Monday, July 15, 2013
Dear Sophie
Dear Sophie,
You are the mellifluous lute player that haunts my carnal carnations. How your bucktooth smile, lack of stable job, and general confusion when watching Wheel of Fortune (“What’s with all the letters?”) are no match for the loinal desire of my inner sixteen year old’s hormonal crack attack. I appreciate your potential for supremly divine pokal prodal, and do not judge your obsession with Skrillex. Well, maybe I do a little.
With love, unearned respect, and my deepest affected affections through verbal affectation,
– DB1
This is the kind of girl that goes for guys that look like Orville Redenbacher, so long as the have at least 2 billion banked, and they are too old and/or sickly to get it up anymore. The best a guy like me can hope for is that she takes a liking to my girlfriend and the two of them let me participate… and by participate I mean whimper to myself from the next room while I listen in.

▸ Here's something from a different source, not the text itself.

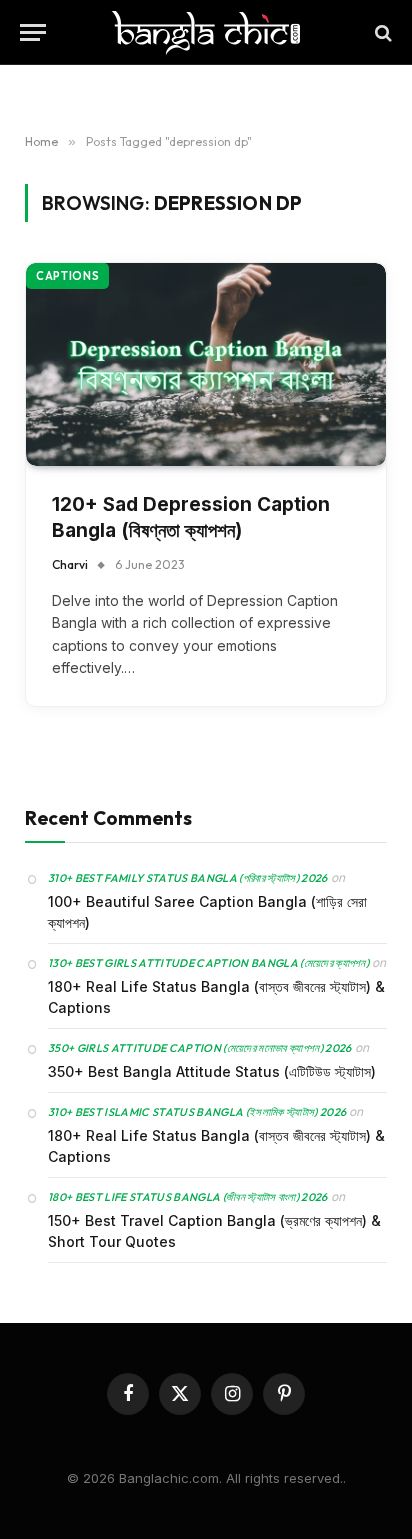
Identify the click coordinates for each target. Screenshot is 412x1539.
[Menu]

Backwards Ball Cap McGees facial expression says it all and by says it all I bet she’s got a great ace. I approve of BBCM and his appreciation of Sophies hind quarters.

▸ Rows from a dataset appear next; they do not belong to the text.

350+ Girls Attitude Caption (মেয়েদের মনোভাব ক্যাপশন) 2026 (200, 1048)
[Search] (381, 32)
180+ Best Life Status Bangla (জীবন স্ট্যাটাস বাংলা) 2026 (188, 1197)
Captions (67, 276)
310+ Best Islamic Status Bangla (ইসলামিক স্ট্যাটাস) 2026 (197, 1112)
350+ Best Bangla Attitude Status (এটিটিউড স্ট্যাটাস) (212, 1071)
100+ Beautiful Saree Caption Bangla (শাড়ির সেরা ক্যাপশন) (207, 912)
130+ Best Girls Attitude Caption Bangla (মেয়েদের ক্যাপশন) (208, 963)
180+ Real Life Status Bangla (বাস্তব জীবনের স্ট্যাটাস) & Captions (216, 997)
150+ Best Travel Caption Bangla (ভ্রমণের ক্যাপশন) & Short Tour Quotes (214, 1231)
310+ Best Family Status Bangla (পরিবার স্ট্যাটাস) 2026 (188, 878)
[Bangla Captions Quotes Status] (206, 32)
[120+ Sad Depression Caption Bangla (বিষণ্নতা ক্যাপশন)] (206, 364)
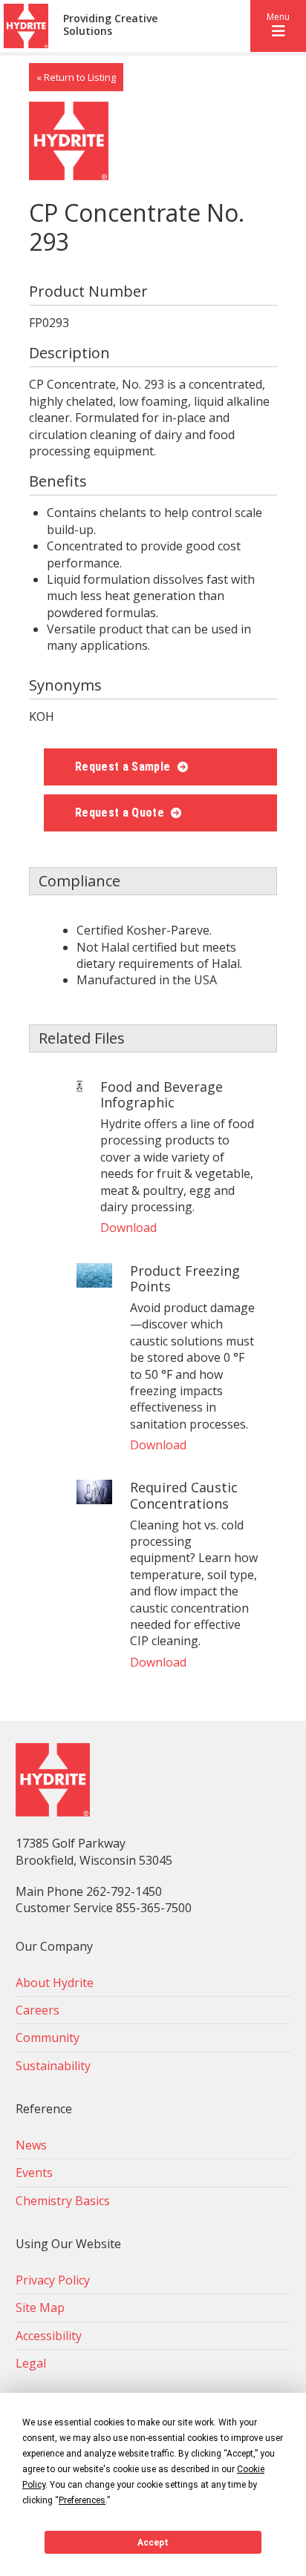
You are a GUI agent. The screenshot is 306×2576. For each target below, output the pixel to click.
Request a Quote (121, 813)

I bet she can hold that expression in a bukkake.
I’d shoot my load through her fake glasses.
BBCM’s eyebrows have hard ons.
♪♫DB1 and Sophie/
♪♫Sitting in a tree♪♫
Racktacular.
Ah Hell. Someone has to say it.
.
Boobies!!!!
.
.
.
Son.
ps, can I rub bacon grease on your canned hams
She spits spermazoa through the tooth gap she self-conciously hides. She likes guys that don’t stare at her horrifying smile and stare at her rack and tramp stamp while pounding her from behind to avoid her ravaging rake of a smile. We call em rakers around these premises, Son. And you tell your friends about the raking and shit. And shit.
I don’t know what Skrillex is but it was almost killed with fire. Greasy dirty hipsters.
.
http://www.tmz.com/2013/01/17/skrillex-hair-fire-birthday-hollywood-video/
Is this Nikita von James?
As a glass half empty kind of guy, I’m thinking Backward Hat Douche might be expressing dismay that her hindquarters look they were manufactured at a Breakstone Cottage Cheese factory and her Tramp Stamp tattoo of Steve-O (respect) has fallen into her ass.
Also, she looks like she’s a cunt.
Hello, Sophie, hello girls! It is always nice to speak the rack twins.
http://www.imdb.com/name/nm4535518/?ref_=sr_3
Yea, that’s a pic of me….I don’t have a gap, I had braces when I was a kid, I’m not even with the guy in the pic he must have been standing behind me, I’m 107 lbs so I’m pretty sure that I don’t have a cottage cheese ass, and I also have 4 college degrees so I’m pretty sure that I can read, etc. Now find something fucking better to do…My name’s also not Sophie but that’s fine you fucked it up on this site anyway.